Ale największa satysfakcja to informacje od Was i historie Waszej skóry, która dzięki Naturze nabiera blasku. 
To energia, która od Was płynie napędza mnie do dalszej pracy!"


- Agata Suliga, właścicielka Opcja Natura.

Wszystkie kosmetyki, które testuję zamknięte są w szklanych słoiczkach, za co ode mnie duży plus. Pomijając kwestię wyglądu, estetyki i wygody,  na pewno jest to dużo lepsza opcja od plastiku (oczywiście tego nie biodegradowalnego). Każdy kosmetyk ubierany jest w ręcznie malowane etykiety. Jest niesamowicie kolorowo, a jednocześnie tak minimalistycznie, po prostu szczerze i od serca.  Już na pierwszy rzut oka widać, że kosmetyki robione są z pasją. Ekipa Opcja Natura musi kochać swoją pracę, to czuć! 
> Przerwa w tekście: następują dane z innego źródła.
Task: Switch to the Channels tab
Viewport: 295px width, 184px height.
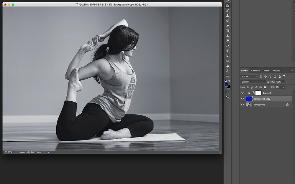Action: pyautogui.click(x=255, y=71)
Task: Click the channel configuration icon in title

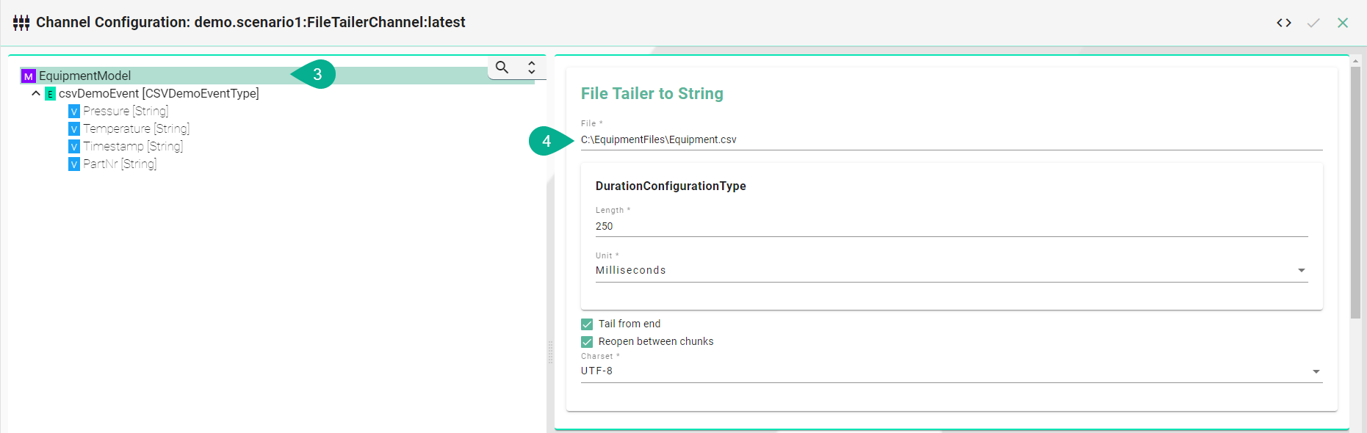Action: click(x=21, y=23)
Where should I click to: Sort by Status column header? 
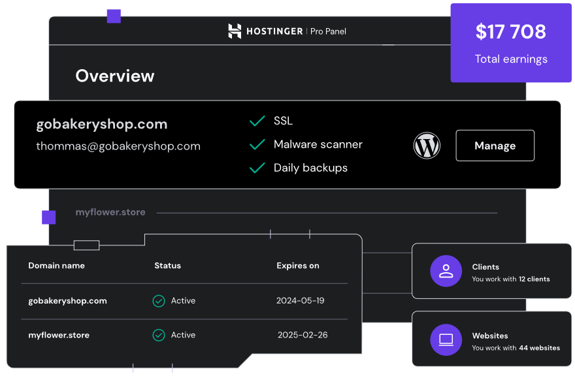click(x=167, y=266)
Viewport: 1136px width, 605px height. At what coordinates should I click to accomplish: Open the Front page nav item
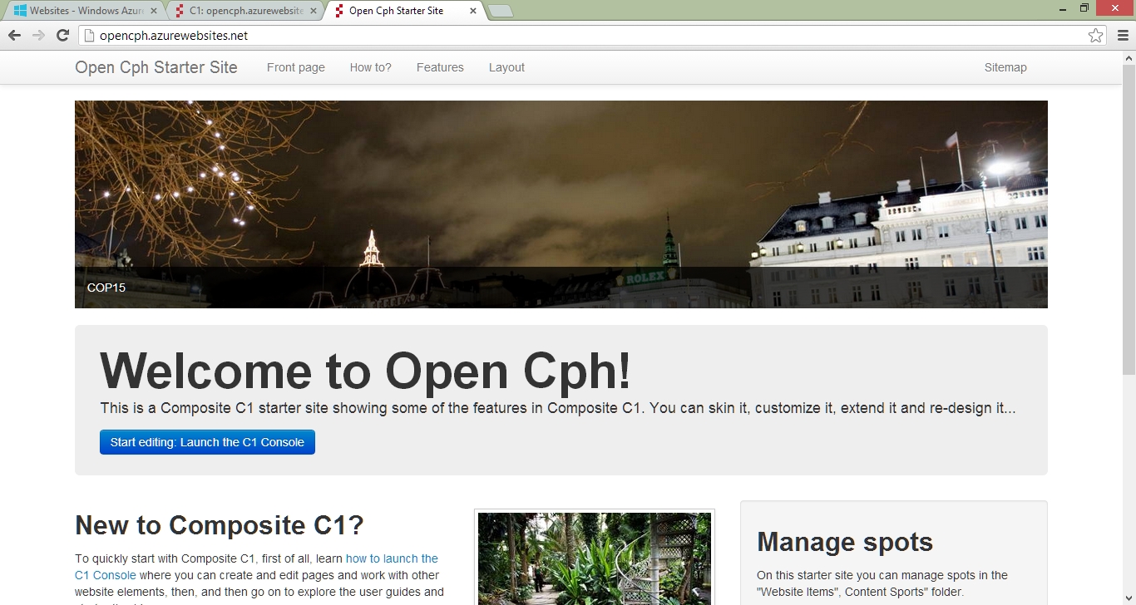click(295, 67)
Mam dylemat, który słoiczek z drogocennymi masełkami do ciała jest moim ulubionym. MASŁO mango & awokado, czy MUS ROKITNIKOWY z mandarynką? Oba mazidła mają bardzo podobną, wręcz identyczną konsystencję. Są lekkie, transparentne, ale tłuściutkie i mimo koloru, nie pozostawiają na skórze śladów. Nie są to jednak balsamy, które po kilku minutacj wchłodą w naszą suchą skórę i pozwolą o sobie zapomnieć. Tworzą one na skórze warstwę ochronną, która dość długo pozostawia ślad po sobie, dlatego moim zdaniem jest to najlepsza opcja na regenerację skóry nocą i w czasie letnich upałów. Pod spodnie zimą, w ciągu dnia nie zalecałabym. Masełko z awokado jest bardziej orzeźwiające, kwaskowe, natomiast  mus rokitnikowy to najczystrza słodycz w której wyczuwam nie tylko mandarynki, ale również mango - takie wodne owocowe lody. 
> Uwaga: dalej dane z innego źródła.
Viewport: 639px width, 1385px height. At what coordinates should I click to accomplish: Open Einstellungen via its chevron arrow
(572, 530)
A teraz najlepsze, spójrzcie tylko na skład:

MASŁO mango & awokado

  • Masło Mango Pozyskiwane z pestek owoców mangowca. Idealne do pielęgnacji skóry suchej, zniszczonej i spalonej słońcem. Ułatwia gojenie się niewielkich ran i podrażnień.
  • Masło Awokado Pozyskiwane z owoców awokado. Ma przyjemny, lekko słodkawy zapach. Dzięki kremowej konsystencji podnosi walory użytkowe kosmetyku.
  • Wosk pszczeli Nadaje pięknej, maślanej konsystencji. Działa natłuszczająco i ochronnie, zapobiega wysuszaniu skóry.
  • Olejek Eteryczny z Limonki Otrzymywany z owoców limonki. Nadaje masłu intensywny cytrusowy zapach, poprawia nastrój i samopoczucie, znosi zmęczenie i energetyzuje.
  • Olejek Eteryczny Bergamotowy Powstał w wyniku skrzyżowania pomarańczy gorzkiej i cytryny. Ma świeży, kwiatowy zapach. Działa antyseptycznie i regeneracyjnie.
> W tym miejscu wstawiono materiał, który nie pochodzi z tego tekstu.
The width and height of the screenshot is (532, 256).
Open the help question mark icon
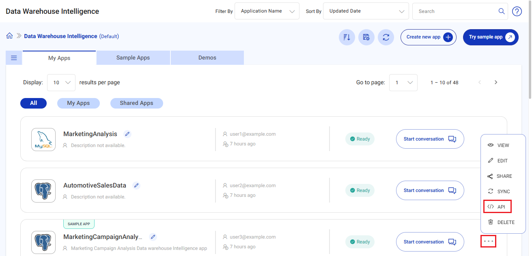tap(517, 11)
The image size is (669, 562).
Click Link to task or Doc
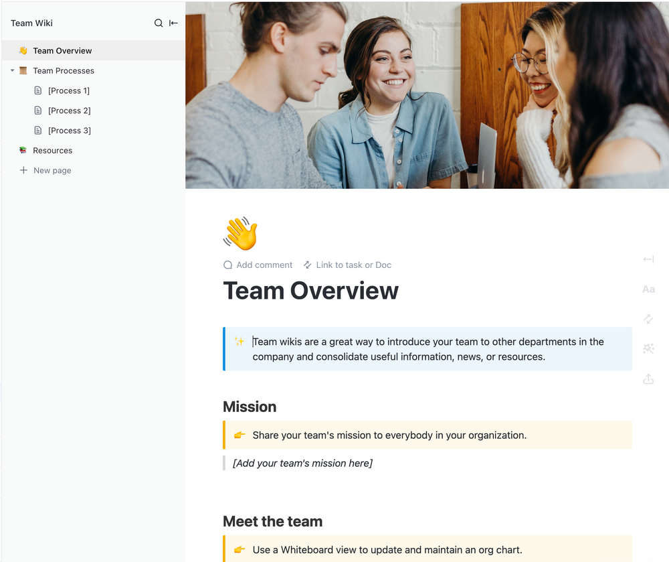pos(347,265)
 MUS ROKITNIKOWY z mandarynką

  • Olej Rokitnikowy Pozyskiwany z owoców rokitnika zwyczajnego. Jest olejem tłustym, wykorzystywanym w kojeniu oparzeń, odmrożeń i stanów zapalnych. Zawiera w sobie bogactwo witamin z grupy B, K, P i E oraz karotenoidów, którym olej zawdzięcza swój nasycony, pomarańczowy kolor.
  • Olejek Eteryczny z Mandarynki Pozyskiwany ze skórki mandarynki. To właśnie jemu mus zawdzięcza swój słodki, owocowy zapach. Olejek zapobiega powstawaniu rozstępów skóry oraz działa antyseptycznie.
  • Olej Migdałowy Otrzymywany ze słodkiej odmiany nasion drzewa migdałowego. Zaliczany do olejów lekkich, nie daje efektu tłustości skóry. Szczególnie polecany do pielęgnacji skóry dziecka. Jest bardzo łagodny, nie drażni i uspokaja.
  • Masło Shea Masło swoją słodką nutą zapachową współgra z zapachem mandarynki. Dzięki niemu skóra jest gładka i miękka. Chroni przed wysuszeniem, starzeniem i wspomaga utrzymanie wody w komórkach skóry.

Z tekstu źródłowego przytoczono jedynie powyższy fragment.